Em novembro de 1985, com vista às eleições legislativas que decorreriam em 16 de março de 1986, o partido socialista francês lançou uma série de cartazes perturbadores, mas com um traço cómico, com os dizeres “Au secours! La droite revient”, original da tradução do presente título. Para credibilizar o mote, vários cidadãos em pânico são encenados nos cartazes: a dona de casa a fazer compras, o operário na obra, a trabalhadora dos serviços domésticos no trabalho e outros.
A governação francesa de então tinha emergido das eleições de 1981, com a vitória da esquerda e uma maioria presidencial do presidente Mitterrand. Este e o primeiro ministro socialista Laurent Fabius, que havia sucedido ao camarada Pierre Mauroy um ano antes, temendo a aproximação da direita que se refletia nas sondagens e na opinião pública, lançaram uma pré-campanha agressiva a apelar ao primarismo do labelo duma direita intuitivamente autoritária e contra os trabalhadores, que não deu frutos, pois assistiu-se à vitória do centro-direita parlamentar, com a nomeação de Jacques Chirac como primeiro ministro e à primeira coabitação.
O cenário político português face ao aproximar das eleições legislativas do final do mês, apresenta algumas similitudes com as apontadas, mormente uma governação de esquerda com apenas mais um que os cinco anos de França, em que algumas sondagens apontam empates técnicos entre os dois principais partidos e sugerem um crescimento dos partidos da direita IL e Chega e em que o Presidente da República, embora não pertença ao partido do governo, tem colaborado com este para além do que seria expetável numa mera coabitação, em nome duma justificada estabilidade política.
Outra comparação possível é o crescimento das forças da extrema direita, em que a votação na Frente Nacional de Le Pen teve alguma expressão, com 9,65% dos votos, confrontando com 0,2 % em 1981, sendo um cenário possível o crescimento do Chega em Portugal com alguma intensidade.
Há dois meses não se vislumbrava a possibilidade de Rui Rio vencer António Costa, face à constante diferença nas intenções de voto de cerca de quinze por centro entre PS e PSD ao longo dos últimos anos. Não é simples encontrar uma explicação para que os partidos surjam tão próximos com o passar de um só mês, admite-se o contributo da coresponsabilização do PS pelas eleições antecipadas, o cansaço do governo, as trapalhadas de alguns ministros ou uma cíclica vontade de mudança.
Não restam dúvidas que a vitória interna de novembro deu novo fôlego a Rio, mostrando-se capaz de unir o partido ou de ter o partido unido em seu redor por tacticismo ou cálculo político, não sendo improvável que uma nova derrota contra Costa ou a incapacidade para formar governo, faça ressurgir a oposição interna.

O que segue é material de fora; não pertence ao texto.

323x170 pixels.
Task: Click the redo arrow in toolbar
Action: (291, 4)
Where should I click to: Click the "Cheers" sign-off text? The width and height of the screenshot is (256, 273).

A sujeição a eleições internas que não queria terá sido a alavanca para uma afirmação de liderança que o país lhe pode vir a reconhecer.
O problema está no panorama parlamentar pós-eleitoral, no caso de nenhum dos dois partidos assegurar por si só uma maioria absoluta. Se o PS ganhar com minoria, tendo já recusado a oferta para entender-se com o PSD, terá de negociar à esquerda, o que se afigura complicado, depois de goradas as negociações para a aprovação do último orçamento, a não ser que seja Pedro Nuno Santos a liderar o governo. Costa antecipou a questão, elevando a fasquia para a maioria absoluta, num quadro em que a possibilidade de tal ocorrer nunca foi tão baixa. O PSD enfrenta a mesma situação à direita, em que a melhor hipótese de ter maioria no parlamento impõe o apoio do Chega, que sempre rejeitou. Pode estar a aguardar o resultado das próximas sondagens e, se a projeção do crescimento do PSD se mantiver, acompanhará o pedido do partido rival para que o povo lhe confira uma maioria absoluta, na expetativa que pelo menos a obtenha no Parlamento com o apoio do CDS e da Iniciativa Liberal.
A História política francesa dos últimos 35 anos não deixa margem para dúvidas que o regresso ao poder do centro-direita é tranquilo, nos mesmos moldes em que se aceita um governo de centro-esquerda, venha ou não a concretizar-se em Portugal nas próximas legislativas, aliás, as posições sobre o parlamentarismo, a integração na União Europeias, as parcerias económicas e políticas externas, a defesa, não se diferenciam significativamente entre PS e PSD, o busílis está na diferente valorização do mérito da iniciativa privada.